A Meta, responsável por plataformas como Facebook, WhatsApp e Instagram, estuda uma reestruturação que pode resultar no corte de aproximadamente 10% de sua força de trabalho, o equivalente a cerca de oito mil empregos. Além disso, a companhia também pretende cancelar cerca de seis mil vagas que ainda estavam abertas.
A informação foi divulgada pelo The New York Times, que teve acesso a uma comunicação interna enviada aos funcionários. Segundo o conteúdo, a decisão está diretamente ligada à estratégia da empresa de ampliar investimentos na área de inteligência artificial.

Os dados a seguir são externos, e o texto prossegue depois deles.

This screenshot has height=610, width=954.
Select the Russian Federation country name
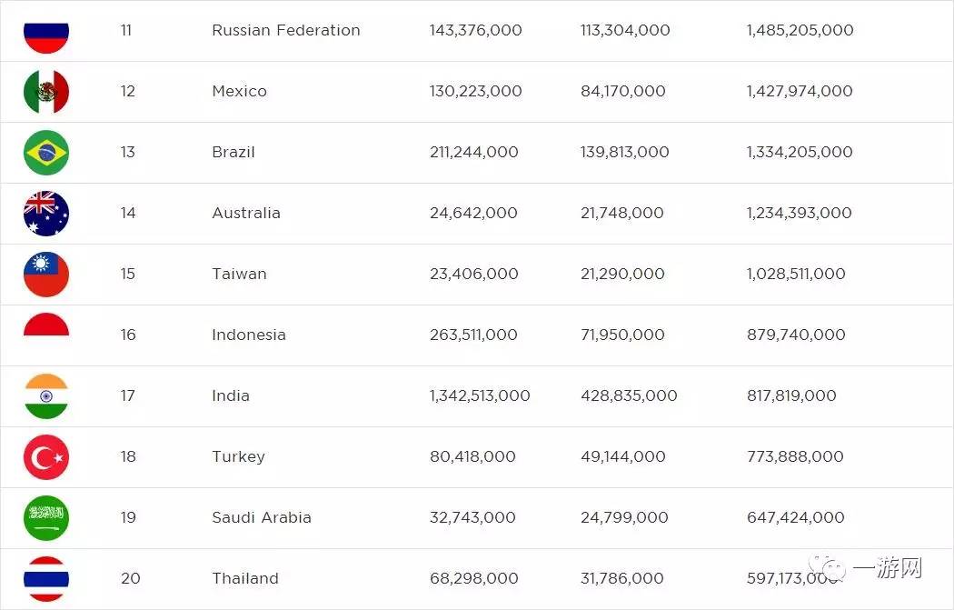pos(285,30)
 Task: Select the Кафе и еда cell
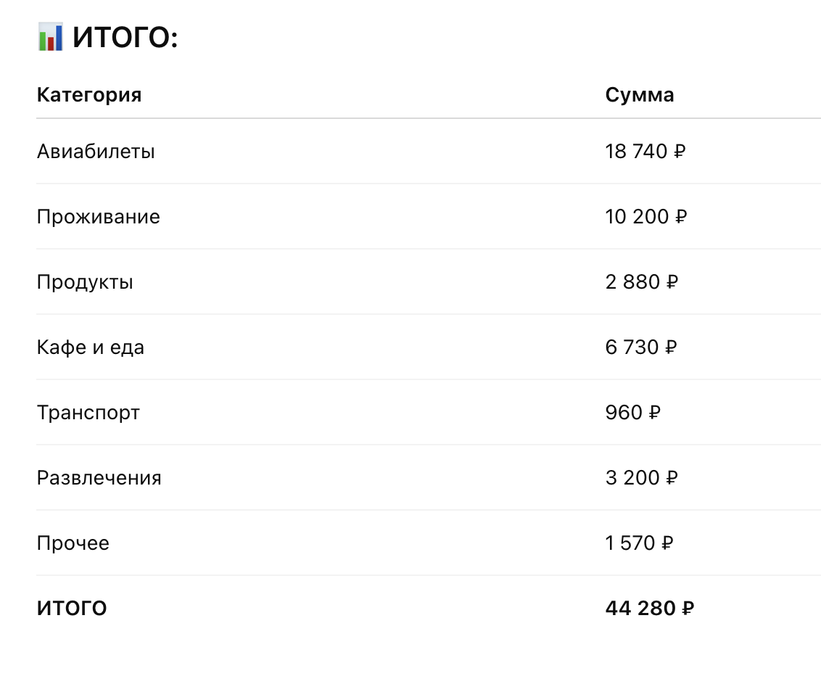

Em mensagem aos colaboradores, a diretora de Recursos Humanos, Janelle Gale, afirmou que a medida faz parte de um processo contínuo de reorganização para tornar a empresa mais eficiente e viabilizar novos aportes. Ela reconheceu que a decisão é difícil e destacou que muitos dos profissionais afetados tiveram papel relevante dentro da companhia.
Procurada, a Meta confirmou a redução no quadro de funcionários, mas não detalhou outros pontos do plano.

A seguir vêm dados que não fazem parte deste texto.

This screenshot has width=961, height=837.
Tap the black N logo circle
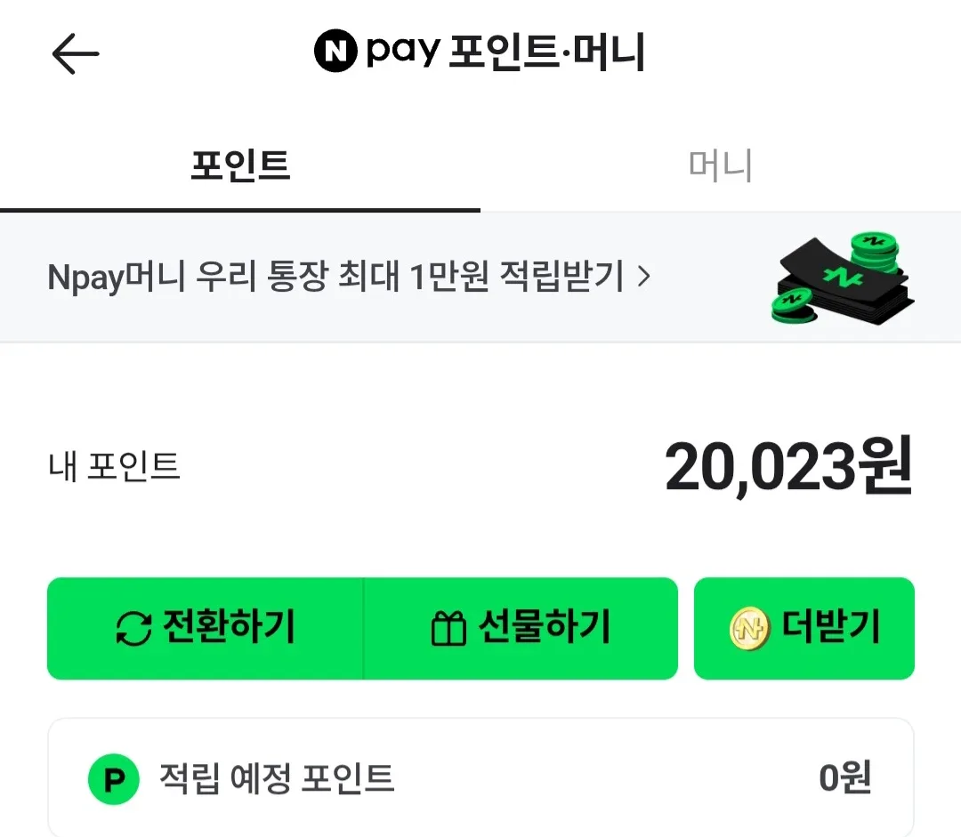coord(336,52)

O CEO Mark Zuckerberg já vinha sinalizando mudanças na direção da empresa, indicando que sistemas baseados em inteligência artificial devem assumir parte significativa das atividades no setor de tecnologia, incluindo tarefas de desenvolvimento de software.
Apesar de já ter avançado na área, a Meta ainda busca reduzir a distância em relação a concorrentes. Para isso, a empresa tem direcionado investimentos bilionários em infraestrutura, como centros de dados e semicondutores. A expectativa é que, ao longo deste ano, os aportes em inteligência artificial possam alcançar cifras ainda mais elevadas.